Lo studio integrale non è ancora pubblicato ma Derrick ne ha preso
visione, e ce ne parla Luigi Mazzocchi (ingegnere, direttore del dipartimento tecnologie
di generazione e materiali di RSE SpA):
Mazzocchi, l’abbiamo sentito, ci ha spiegato che per ora ai consumatori domestici staccarsi non conviene, se non a clienti con consumi molto al disopra di quelli di una famiglia normale. Il maggior costo rispetto a comprare dalla rete potrebbe però essere ridotto non solo dai miglioramenti tecnologici, ma anche dall’eventuale peggioramento delle bollette in caso di aumento ulteriore degli oneri parafiscali. Come dicevamo la volta scorsa, questo è un punto fondamentale: una buona parte dell’incentivo all’autarchia viene non dal livello dei costi di una simile scelta, ma dalla possibilità di non pagare la parafiscalità delle bollette (costi evitati).
Comuni energetiche: quanta autonomia avrebbero?

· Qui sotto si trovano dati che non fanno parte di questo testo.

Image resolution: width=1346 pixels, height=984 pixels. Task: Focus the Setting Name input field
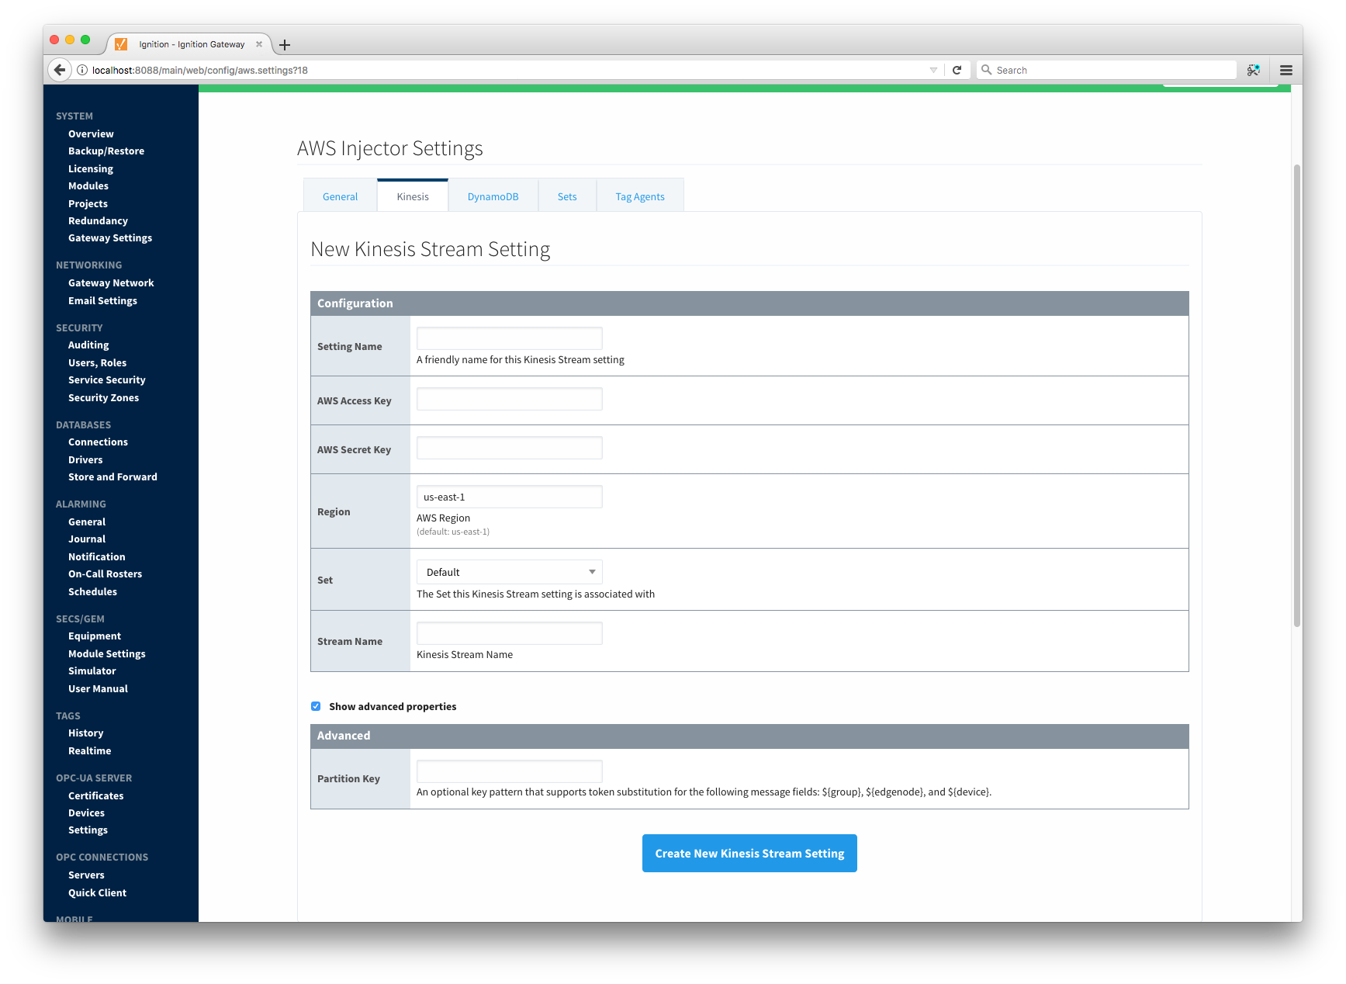pos(509,338)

Mi scrive Lorenzo Busciglio, sindaco di Beinette in provincia di Cuneo, che chiede se
sia immaginabile il distacco dalla rete elettrica nazionale di un’intera
comunità locale.
Domanda non facile e riguardo alla quale occorrono dei
distinguo: per servire una comunità locale di clienti elettrici occorre una
rete di distribuzione su cui i venditori di energia possano farla transitare. La
gestione di questa rete (cioè l’attività di distribuzione) è affidata per legge
in concessione dal Governo e poi regolata dalle norme di settore dell’Autorità
per l’Energia. Concessione che quindi la comunità, se volesse essere autonoma,
dovrebbe acquisire, sostituendosi nell’area interessata al concessionario uscente
non si sa bene come, visto che nuove gare di affidamento non sono all’orizzonte.

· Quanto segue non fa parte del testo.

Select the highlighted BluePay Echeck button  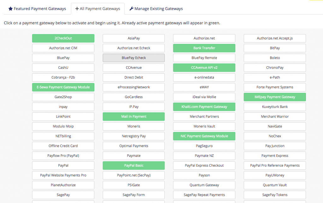(x=134, y=58)
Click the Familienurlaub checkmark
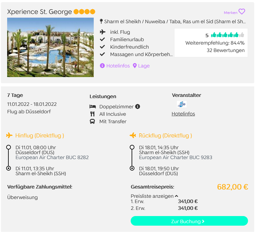 [x=102, y=39]
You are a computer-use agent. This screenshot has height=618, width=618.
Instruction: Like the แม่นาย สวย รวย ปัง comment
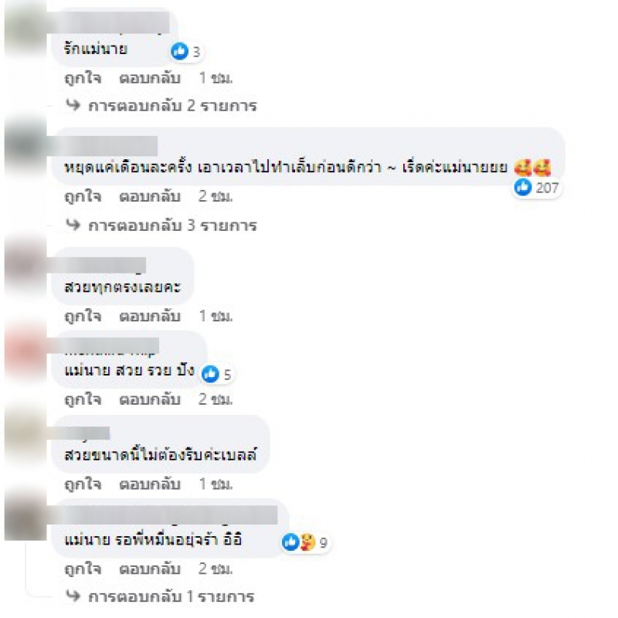[x=83, y=399]
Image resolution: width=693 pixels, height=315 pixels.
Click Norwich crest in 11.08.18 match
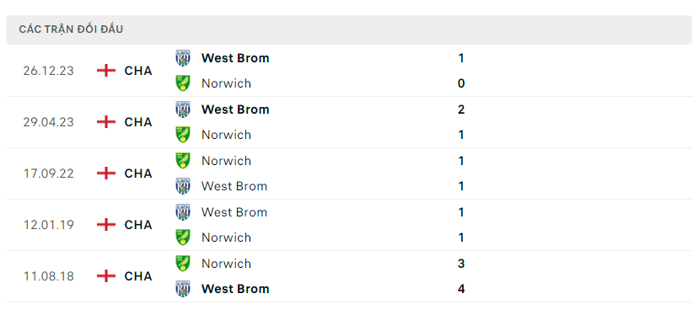[x=183, y=264]
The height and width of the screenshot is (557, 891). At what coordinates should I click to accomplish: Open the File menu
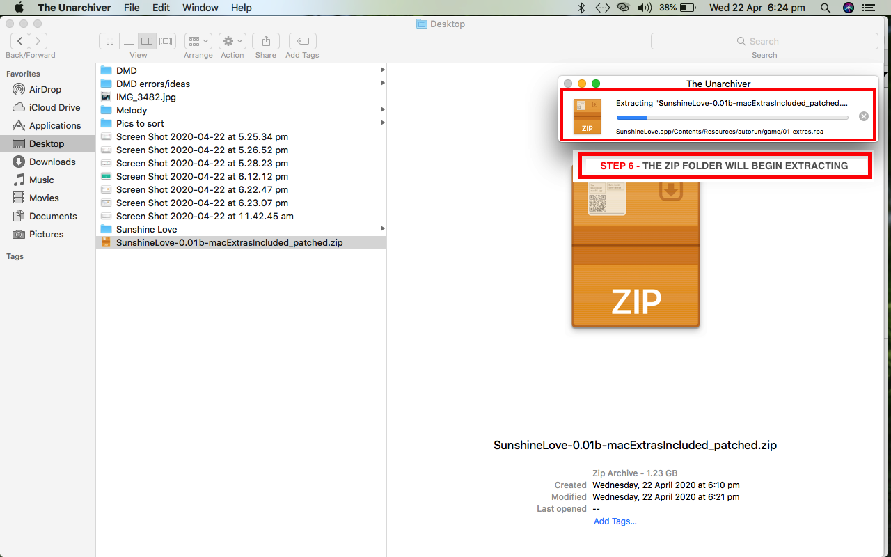(132, 8)
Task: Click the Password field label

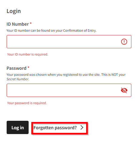Action: 17,68
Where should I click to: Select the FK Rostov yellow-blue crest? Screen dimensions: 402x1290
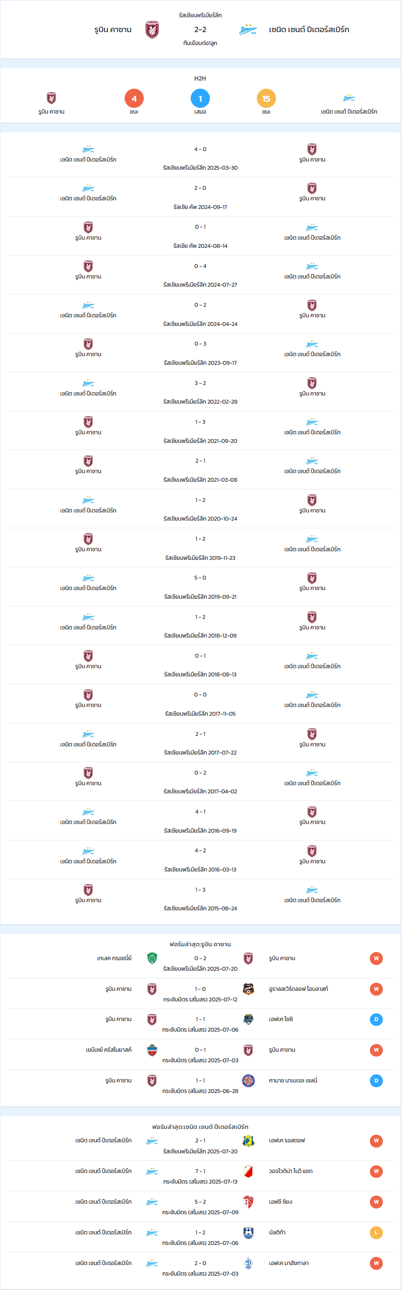(248, 1141)
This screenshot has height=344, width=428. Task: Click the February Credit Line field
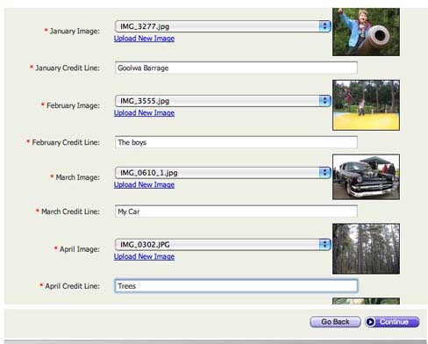(236, 142)
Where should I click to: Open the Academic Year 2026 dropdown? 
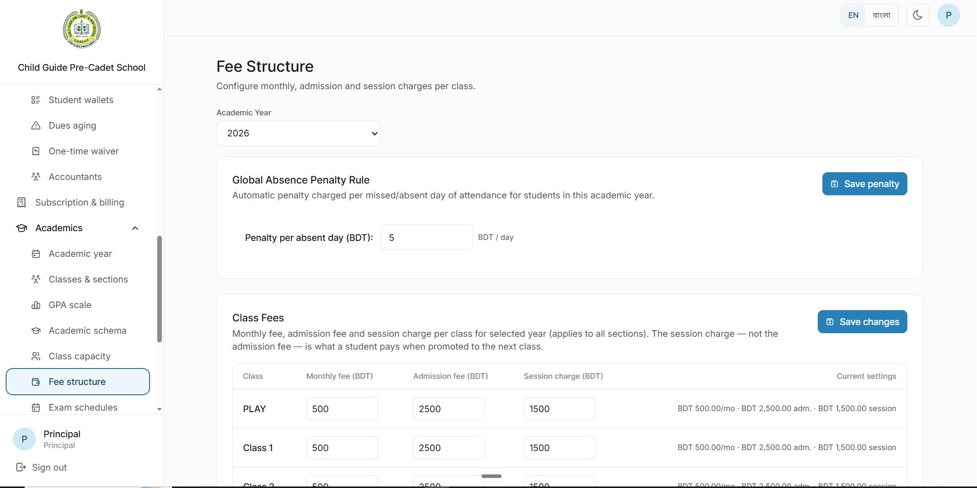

E non ritengo che il semplice fatto di non essere collegati
alla rete di trasmissione nazionale (cioè il fatto di autoprodursi e stoccarsi
l’energia) permetta a una rete locale di considerarsi estranea alle norme sulla
distribuzione elettrica. Infatti anche le isole non interconnesse con il
continente sono oggi concessionarie del servizio di distribuzione locale (anche
se lo operano in deroga a molte delle regole di assetto di mercato che valgono
nelle grandi reti locali interconnesse).
Potrebbe essere diverso il caso di una vera comune
energetica ad isola: cioè di un unico soggetto che produca e porti energia a
vari punti di consumo su una propria rete non collegata ad altre e senza
vendere o misurare l’energia. In altri termini: se un comune producesse e
fornisse energia ai suoi cittadini senza un corrispettivo ma ripagandosi con le
tasse, sarebbe trattato come un distributore elettrico dalle norme? Forse no.

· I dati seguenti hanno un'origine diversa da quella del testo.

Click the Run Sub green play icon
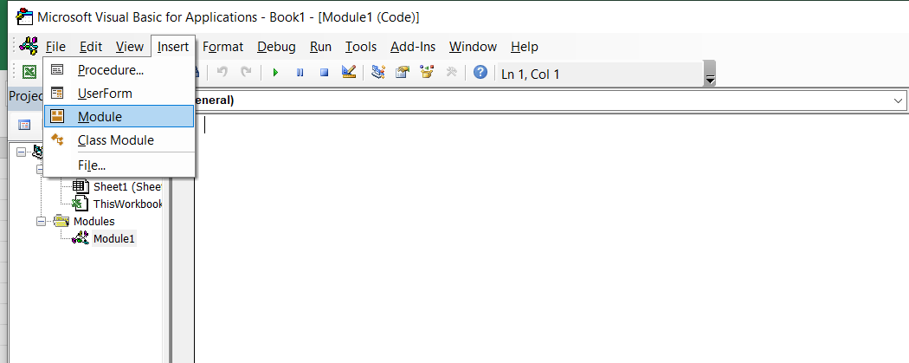coord(275,73)
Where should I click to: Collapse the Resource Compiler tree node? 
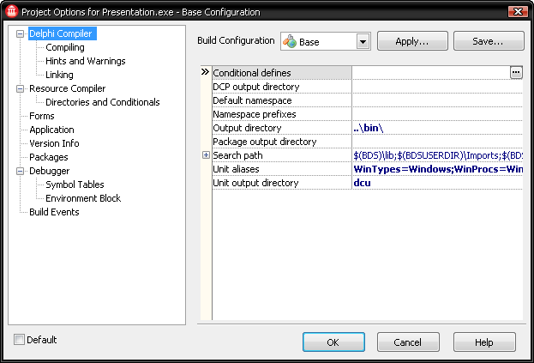tap(20, 88)
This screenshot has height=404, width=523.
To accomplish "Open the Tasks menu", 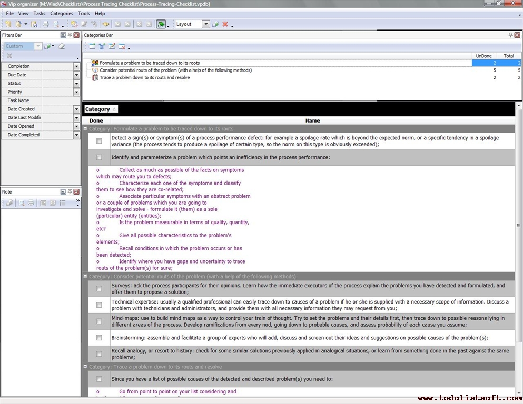I will point(40,13).
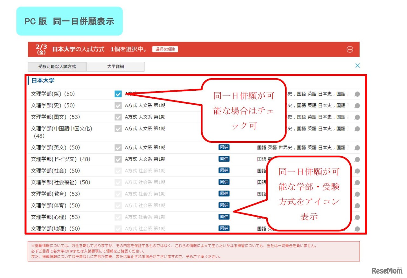This screenshot has height=278, width=407.
Task: Uncheck the 文理学部(哲) A方式 checkbox
Action: click(x=118, y=94)
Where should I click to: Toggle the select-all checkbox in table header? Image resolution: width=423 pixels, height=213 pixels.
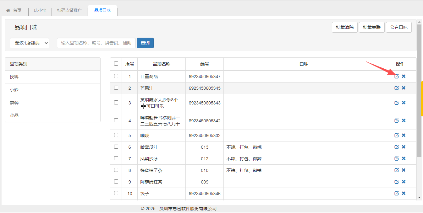click(x=116, y=64)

Qualità dell'autofornitura
Tornando al caso di un singolo cliente, abbiamo visto la
volta scorsa che l’autonomia costa per ora di più. Ma costi a parte, un sistema
autonomo di generazione e stoccaggio di elettricità garantisce la stessa
affidabilità? Di sicuro è più complicato e impegnativo avere questi apparecchi
in casa che essere un semplice cliente del sistema elettrico.
Sentiamo su questo ancora Luigi Mazzocchi:
Fascino dell'autonomia e rifiuto del mercato?
A me sembra che in questo desiderio diffuso di autonomia energetica ci sia anche una componente per così dire sentimentale: voglia di libertà e autonomia, e anche po’ di avversione (forse ingenua) per le transazioni economiche esplicite e intermediate, come se invece il baratto e l’autonomia ci rendessero più puri. Razionale o no, però, una cosa è abbastanza certa: l’autonomia energetica è già fattibile, e tra qualche anno potrebbe diventare abbordabile.